Start of Block

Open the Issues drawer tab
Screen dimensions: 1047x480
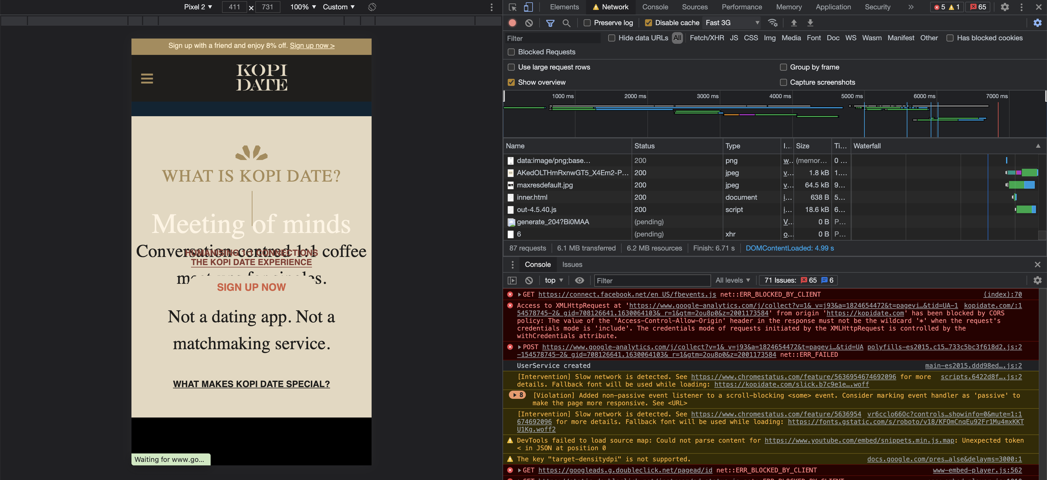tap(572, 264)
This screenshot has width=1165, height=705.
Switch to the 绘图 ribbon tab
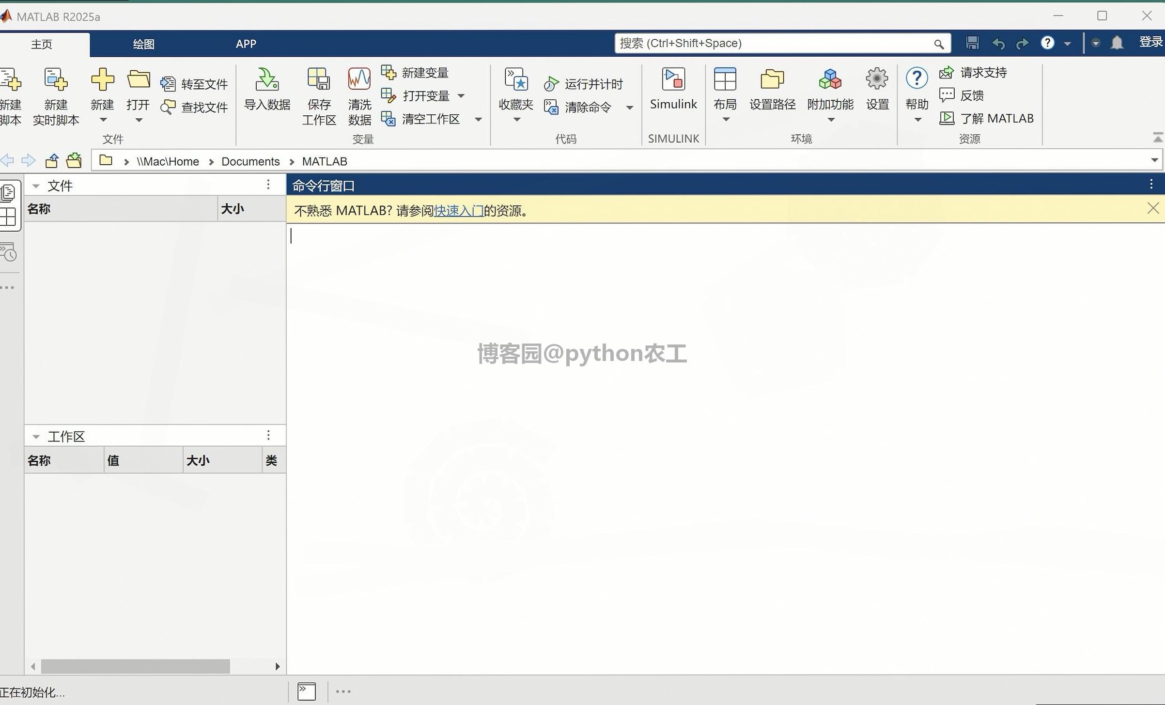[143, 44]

End of Block

» **Exercise instructions**:
When you reach a picture, pass over it; write out all other material exactly.

» **Solved exercise**:
Open the Issues drawer tab
Screen dimensions: 1047x480
tap(572, 264)
This screenshot has width=1165, height=705.
Switch to the 绘图 ribbon tab
[143, 44]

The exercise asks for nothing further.